In a similar way, several large-scale multi-family developments are isolated in the northwest corner of the plan and situated on their own "super-blocks," rather than being arranged as more linear projects that front on a major street. There is, again, a lost opportunity to use streets to unite different housing types. And there is a failure to take full advantage of the library-school-park complex as a genuine public place. This is a set of civic buildings that needs to be played up as the res publica of this neighborhood, with a conspicuous courtyard. But the site plan, at least the way I am reading it, does not exploit this grouping to make it stand out dramatically from its neighbors. We need a public space to mark the public nature of these buildings.
Rivermark also raises the growing tension between the California imperative for the detached, single-family home and the drive to create greater housing density overall. Despite the many parks inside the Rivermark plan, Hess has written about the "claustrophobic" feeling of houses on very small lots, which I believe is the result of shoe-horning single-family homes into increasingly small lots. At least some of Hess's claustrophobia might be relieved by consolidating much of the housing into townhouses or courtyard housing, and arranging it along streets, while upping the number of parks and other spaces, such as esplanades that would run down the center of streets. This approach would have the dual effect of making the housing less claustrophobic, by replacing the sense of crowding with one of continuity.
Of course, many of the affluent young homeowners of Silicon Valley would rather live in a detached house, no matter how cramped, than in row housing. In this way, Rivermark is a case where California confronts the conflict between the traditional single-family home and the need to increase residential densities. Single-family housing remains a resonant symbol of independence and affluence, but the notion of "high-density" detached housing may have its limits. For all their virtues, the symbols of comfort at Rivermark - such as yards that are shrunk to postage-stamp size - may work against actual comfort.
To criticize the critic, I am probably failing to acknowledge that home building is a conservative, market-driven business, to which change comes very slowly, just as slowly as any change comes to society as a whole. I do not demonize homebuilders. Their goal is to promote urbanism only so far as it helps them build and sell houses. That is the narrow role of homebuilders in a free market economy.

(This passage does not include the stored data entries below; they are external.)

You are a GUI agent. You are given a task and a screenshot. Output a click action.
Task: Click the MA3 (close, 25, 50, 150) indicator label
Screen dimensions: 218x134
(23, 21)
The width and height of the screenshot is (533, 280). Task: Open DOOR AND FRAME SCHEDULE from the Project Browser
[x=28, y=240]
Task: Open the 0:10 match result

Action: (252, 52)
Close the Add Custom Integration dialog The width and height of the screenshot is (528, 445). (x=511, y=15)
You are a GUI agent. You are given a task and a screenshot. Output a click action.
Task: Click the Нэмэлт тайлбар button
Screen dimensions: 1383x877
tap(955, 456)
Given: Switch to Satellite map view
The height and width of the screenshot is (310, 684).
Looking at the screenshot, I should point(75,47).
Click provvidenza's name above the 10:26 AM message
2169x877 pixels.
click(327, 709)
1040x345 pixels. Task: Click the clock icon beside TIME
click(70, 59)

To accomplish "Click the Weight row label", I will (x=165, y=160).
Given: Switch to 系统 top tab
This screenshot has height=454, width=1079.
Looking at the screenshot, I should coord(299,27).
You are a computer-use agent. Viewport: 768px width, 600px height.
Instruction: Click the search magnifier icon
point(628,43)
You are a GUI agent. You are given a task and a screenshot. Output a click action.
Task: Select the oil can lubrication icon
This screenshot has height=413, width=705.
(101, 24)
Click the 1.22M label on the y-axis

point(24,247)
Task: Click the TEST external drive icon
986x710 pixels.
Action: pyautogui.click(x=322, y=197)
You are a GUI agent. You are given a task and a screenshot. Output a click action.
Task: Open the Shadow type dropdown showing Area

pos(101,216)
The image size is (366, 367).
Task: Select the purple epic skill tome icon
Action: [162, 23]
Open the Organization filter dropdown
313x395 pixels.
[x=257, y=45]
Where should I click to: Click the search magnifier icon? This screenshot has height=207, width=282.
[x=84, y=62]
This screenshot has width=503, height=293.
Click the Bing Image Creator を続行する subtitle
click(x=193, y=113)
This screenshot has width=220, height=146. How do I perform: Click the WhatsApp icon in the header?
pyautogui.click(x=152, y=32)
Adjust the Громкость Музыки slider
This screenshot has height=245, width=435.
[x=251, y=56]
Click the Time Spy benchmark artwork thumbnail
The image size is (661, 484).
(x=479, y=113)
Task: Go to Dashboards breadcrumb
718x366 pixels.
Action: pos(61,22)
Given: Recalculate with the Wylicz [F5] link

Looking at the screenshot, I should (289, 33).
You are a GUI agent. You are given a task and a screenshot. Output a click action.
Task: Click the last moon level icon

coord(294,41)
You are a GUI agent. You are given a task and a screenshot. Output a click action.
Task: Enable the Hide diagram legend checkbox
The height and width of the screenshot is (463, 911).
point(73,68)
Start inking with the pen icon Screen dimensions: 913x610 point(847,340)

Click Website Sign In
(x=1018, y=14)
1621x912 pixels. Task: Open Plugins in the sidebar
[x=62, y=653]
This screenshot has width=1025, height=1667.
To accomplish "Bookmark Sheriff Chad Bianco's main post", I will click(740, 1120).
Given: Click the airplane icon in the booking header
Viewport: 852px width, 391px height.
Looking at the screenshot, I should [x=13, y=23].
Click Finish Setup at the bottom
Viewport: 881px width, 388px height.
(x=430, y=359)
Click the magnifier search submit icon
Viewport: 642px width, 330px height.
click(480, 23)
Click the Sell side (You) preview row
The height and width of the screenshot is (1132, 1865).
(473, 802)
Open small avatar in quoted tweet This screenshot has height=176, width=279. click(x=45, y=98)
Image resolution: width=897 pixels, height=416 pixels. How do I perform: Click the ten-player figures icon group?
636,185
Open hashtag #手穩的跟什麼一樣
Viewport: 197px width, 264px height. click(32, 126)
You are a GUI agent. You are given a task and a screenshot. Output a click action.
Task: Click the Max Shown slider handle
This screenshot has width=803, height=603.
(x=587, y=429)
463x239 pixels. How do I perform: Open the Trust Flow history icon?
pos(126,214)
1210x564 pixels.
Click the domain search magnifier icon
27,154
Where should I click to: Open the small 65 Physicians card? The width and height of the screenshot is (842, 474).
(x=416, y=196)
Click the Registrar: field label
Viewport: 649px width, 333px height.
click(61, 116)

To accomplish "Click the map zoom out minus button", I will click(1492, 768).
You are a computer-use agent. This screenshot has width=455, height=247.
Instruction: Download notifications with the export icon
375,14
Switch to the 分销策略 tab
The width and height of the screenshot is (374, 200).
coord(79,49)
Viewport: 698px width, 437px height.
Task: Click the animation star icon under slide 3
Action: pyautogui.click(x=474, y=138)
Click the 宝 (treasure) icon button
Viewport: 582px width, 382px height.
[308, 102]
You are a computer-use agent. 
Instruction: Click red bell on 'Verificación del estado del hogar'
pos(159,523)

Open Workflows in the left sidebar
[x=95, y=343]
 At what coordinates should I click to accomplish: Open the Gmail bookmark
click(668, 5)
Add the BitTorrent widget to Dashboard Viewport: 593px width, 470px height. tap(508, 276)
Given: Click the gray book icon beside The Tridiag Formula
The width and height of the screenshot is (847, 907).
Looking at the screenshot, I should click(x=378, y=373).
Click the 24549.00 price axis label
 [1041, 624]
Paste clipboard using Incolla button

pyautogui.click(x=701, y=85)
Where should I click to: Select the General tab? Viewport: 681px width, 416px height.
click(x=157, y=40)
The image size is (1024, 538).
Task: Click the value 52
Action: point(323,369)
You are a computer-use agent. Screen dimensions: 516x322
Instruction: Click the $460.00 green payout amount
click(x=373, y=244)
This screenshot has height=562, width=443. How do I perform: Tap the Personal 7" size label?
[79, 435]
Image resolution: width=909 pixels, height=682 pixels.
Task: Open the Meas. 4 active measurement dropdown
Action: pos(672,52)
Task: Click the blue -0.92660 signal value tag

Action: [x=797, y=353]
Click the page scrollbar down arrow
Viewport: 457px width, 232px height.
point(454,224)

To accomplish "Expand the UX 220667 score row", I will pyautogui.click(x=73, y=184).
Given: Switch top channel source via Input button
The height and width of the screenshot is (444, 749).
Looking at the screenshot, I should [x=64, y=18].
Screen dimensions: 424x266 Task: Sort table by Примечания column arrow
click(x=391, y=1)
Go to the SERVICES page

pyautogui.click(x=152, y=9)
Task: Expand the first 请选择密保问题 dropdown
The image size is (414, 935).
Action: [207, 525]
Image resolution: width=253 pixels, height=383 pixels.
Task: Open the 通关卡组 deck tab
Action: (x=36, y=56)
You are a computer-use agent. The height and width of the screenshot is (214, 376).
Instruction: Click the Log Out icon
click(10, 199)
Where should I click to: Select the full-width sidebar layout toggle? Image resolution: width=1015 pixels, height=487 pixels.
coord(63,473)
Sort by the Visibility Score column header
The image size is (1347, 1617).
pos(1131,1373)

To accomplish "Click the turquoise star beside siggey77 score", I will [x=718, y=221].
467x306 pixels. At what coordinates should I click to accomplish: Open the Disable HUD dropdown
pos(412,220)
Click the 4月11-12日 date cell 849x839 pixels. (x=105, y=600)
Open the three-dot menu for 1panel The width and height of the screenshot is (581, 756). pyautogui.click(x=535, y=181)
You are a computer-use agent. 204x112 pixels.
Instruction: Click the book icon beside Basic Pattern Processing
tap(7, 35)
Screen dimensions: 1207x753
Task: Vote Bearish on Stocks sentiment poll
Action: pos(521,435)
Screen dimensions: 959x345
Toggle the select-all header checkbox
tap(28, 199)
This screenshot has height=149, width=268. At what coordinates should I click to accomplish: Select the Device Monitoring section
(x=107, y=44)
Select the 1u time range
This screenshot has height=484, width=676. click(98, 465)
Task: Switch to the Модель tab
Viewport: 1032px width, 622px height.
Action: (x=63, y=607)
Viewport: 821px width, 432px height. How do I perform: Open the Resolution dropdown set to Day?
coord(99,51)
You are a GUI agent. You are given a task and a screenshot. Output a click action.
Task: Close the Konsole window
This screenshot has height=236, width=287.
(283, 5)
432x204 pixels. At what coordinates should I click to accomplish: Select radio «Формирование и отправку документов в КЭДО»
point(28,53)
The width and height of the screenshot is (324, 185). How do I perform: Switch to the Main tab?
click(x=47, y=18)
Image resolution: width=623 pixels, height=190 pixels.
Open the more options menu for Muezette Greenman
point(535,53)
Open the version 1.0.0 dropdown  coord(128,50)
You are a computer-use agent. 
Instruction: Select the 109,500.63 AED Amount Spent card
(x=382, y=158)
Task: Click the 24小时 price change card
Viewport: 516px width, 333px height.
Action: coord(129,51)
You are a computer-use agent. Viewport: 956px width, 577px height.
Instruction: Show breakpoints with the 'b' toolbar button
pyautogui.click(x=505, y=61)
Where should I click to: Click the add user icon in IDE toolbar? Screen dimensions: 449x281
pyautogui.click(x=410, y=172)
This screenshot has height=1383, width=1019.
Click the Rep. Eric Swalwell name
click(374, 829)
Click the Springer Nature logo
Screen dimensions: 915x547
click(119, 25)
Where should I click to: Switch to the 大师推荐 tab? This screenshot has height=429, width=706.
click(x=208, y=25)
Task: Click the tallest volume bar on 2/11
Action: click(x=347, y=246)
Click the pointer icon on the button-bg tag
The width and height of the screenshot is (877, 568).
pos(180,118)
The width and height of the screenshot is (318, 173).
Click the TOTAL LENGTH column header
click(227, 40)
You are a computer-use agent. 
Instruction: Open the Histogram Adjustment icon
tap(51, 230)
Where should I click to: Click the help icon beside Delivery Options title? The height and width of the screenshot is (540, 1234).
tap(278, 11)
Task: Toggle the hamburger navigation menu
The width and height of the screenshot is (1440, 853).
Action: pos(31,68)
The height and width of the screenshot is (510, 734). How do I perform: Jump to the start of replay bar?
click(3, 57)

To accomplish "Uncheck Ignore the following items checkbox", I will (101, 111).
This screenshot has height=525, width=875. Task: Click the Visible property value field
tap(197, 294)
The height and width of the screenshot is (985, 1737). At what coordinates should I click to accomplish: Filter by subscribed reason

Rivermark is praiseworthy for advancing certain ideas in home-building, and it is encouraging that the middle-of-the-road homebuilders are thinking in progressive ways because it is the middle-of-the-roaders who ultimately build our cities. We cannot complain entirely when we leave critical decisions in city making largely up to developers whose goals are only tangential to urban design. The making of neighborhoods that can grow into delightful places is the result of a larger public discussion, and in changing the tastes of the housing "consumer."
For the time being, Rivermark is the better mousetrap. But as the boring housing nerd at the Christmas party will tell you, sometimes better is not good enough.